Geocluster (7.x-1.x): The server-side clustering implementation.
Leaflet (7.x-1.1): Leaflet library integration for Drupal.
Leaflet GeoJSON (7.x-2.x): Parsing GeoJSON feeds for Leaflet map consumption and display rendering with Panels or BEAN (we used Panels).
Views (7.x-3.8): Providing map data as content listings.
Views GeoJSON (7.x-1.x): Providing views listings of geospatial data as GeoJSON feeds.
Adding Geocluster and Leaflet GeoJSON into the stack alters the data flow diagram from the previous post slightly.
In reference to the first block diagram, we add the yellow boxes. Here the original array of geodata points is pre-clustered by Geocluster, and fed into Views GeoJSON. This results in our JSON collection being comprised of just clusters and sparse points.
This GeoJSON feed is then passed through the bounding filter and Leaflet produces the Geocluster-driven visualization. We then let Leaflet produce the interaction with the user. In essence, all we’ve done is found an efficient way to cluster data before Leaflet sees it; The dataset is much smaller and simpler for Leaflet to process. Again, this is where the primary performance gain is realized: offloading clustering to the server.

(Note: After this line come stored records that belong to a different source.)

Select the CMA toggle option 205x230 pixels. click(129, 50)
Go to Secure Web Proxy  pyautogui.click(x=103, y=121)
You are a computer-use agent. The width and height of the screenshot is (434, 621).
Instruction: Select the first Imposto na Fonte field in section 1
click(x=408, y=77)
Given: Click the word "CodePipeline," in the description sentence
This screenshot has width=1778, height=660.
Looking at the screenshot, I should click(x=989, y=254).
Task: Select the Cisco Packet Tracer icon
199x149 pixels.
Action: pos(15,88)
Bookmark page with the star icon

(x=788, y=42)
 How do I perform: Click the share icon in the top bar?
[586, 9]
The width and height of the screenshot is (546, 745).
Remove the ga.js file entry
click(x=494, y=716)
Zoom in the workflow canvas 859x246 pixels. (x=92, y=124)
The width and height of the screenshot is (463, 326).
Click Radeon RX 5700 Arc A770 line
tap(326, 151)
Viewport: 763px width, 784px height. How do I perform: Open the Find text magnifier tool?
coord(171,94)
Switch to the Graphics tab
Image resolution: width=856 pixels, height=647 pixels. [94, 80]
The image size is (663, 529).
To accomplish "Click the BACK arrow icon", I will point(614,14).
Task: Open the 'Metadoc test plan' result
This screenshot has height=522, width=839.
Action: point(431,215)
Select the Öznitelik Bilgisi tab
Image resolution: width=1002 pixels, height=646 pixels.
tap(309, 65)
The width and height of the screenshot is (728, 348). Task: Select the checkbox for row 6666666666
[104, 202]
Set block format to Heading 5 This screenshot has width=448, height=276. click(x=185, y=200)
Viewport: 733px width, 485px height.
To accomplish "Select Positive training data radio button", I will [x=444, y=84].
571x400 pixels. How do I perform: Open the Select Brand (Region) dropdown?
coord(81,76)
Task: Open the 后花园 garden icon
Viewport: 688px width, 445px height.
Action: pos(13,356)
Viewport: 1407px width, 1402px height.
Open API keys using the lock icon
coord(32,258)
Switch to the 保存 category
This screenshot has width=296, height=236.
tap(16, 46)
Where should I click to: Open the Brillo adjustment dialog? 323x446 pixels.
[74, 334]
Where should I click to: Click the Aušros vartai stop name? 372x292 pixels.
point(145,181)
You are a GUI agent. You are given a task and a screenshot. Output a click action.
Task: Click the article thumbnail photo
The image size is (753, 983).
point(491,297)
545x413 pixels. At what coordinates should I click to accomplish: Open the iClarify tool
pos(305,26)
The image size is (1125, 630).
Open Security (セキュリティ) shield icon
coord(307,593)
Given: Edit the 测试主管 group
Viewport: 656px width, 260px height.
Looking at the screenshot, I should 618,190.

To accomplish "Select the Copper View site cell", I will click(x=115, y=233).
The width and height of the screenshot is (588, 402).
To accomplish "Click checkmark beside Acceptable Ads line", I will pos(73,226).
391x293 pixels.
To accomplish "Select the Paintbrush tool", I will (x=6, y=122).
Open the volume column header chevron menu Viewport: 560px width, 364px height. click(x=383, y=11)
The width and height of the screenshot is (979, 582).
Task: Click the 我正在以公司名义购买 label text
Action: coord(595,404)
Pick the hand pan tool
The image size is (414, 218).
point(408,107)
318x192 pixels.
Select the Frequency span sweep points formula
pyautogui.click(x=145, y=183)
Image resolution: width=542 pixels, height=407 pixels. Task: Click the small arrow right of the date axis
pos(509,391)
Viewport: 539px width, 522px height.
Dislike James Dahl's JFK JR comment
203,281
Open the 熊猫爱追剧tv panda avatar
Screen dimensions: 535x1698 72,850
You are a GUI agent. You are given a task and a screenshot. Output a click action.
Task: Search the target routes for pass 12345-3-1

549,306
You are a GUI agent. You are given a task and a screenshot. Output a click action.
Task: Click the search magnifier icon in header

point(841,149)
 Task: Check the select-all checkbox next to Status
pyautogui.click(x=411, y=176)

Once the user is presented with the map, clicking on a cluster zooms in on the map by one step, and the query is re-run against the database, passed through the filters, and all points are re-clustered without a page reload via an AJAX callback. Clicking around on the production map demonstrates this user experience.
It should be pointed out that there is no point data inside any clusters or points. A cluster merely contains a count count indicating the number of points in the cluster, while a single point is a rudimentary map feature only containing the UID of the associated user (any entity ID could have been used, but in our case, we were mapping users). This is another performance strategy in that we are loading much less data per feature; the trade off is that we’ll need to build the popup data in a later step (more on this in a bit). This ended up being very effective in getting the initial view of the map to render quickly.
The Client Build: Patch Bingo
Again, the client build can be seen at Volunteers in Service to America site, and the code has been released under the GPL and is available on github. The Drush Make specification for this client build including all the patches, libraries, and modules can be found in the map feature repository in vista_map.make.
The Leaflet-Geocluster stack was not a perfect implementation for our use case; we wrote a decent number of patches and rolled a new branch of an existing module. This work was mostly generalizing the stack for a wider set of use cases with less assumptions. Some of the more generally useful contributions are covered here.
First, the data for the production deployment were sourced from a migration where the geodata was not available. We had to do a fresh geocode of all the addresses. In order to successfully geocode via the web service of choice, we implemented a patch to the geocode-backfill drush command that allowed us to set a limit and called the command from within a cron job to incrementally geocode daily. Once the entire dataset was geocoded, we turned off this cron job, and let profile2 saves geocode on demand (entity create or update). See the issue queue for more on geocode-backfill.
Once the points were geocoded at the field level, Geocluster needed to hook into the entity save process to generate geohashes of varying precision for the location in question. In order support the extra geohash columns in geofield storage, a core patch was used to allow hook_field_schema_alter to be implemented. A purist might say that the geocluster module should just store it’s data in it’s own tables, but then we’d be talking about table joins between the geofield data and the geocluster data when determining the precision column to pull the geohash from when clustering. Our primary concern in this build is performance, so storing the data natively in geofield’s tables made sense.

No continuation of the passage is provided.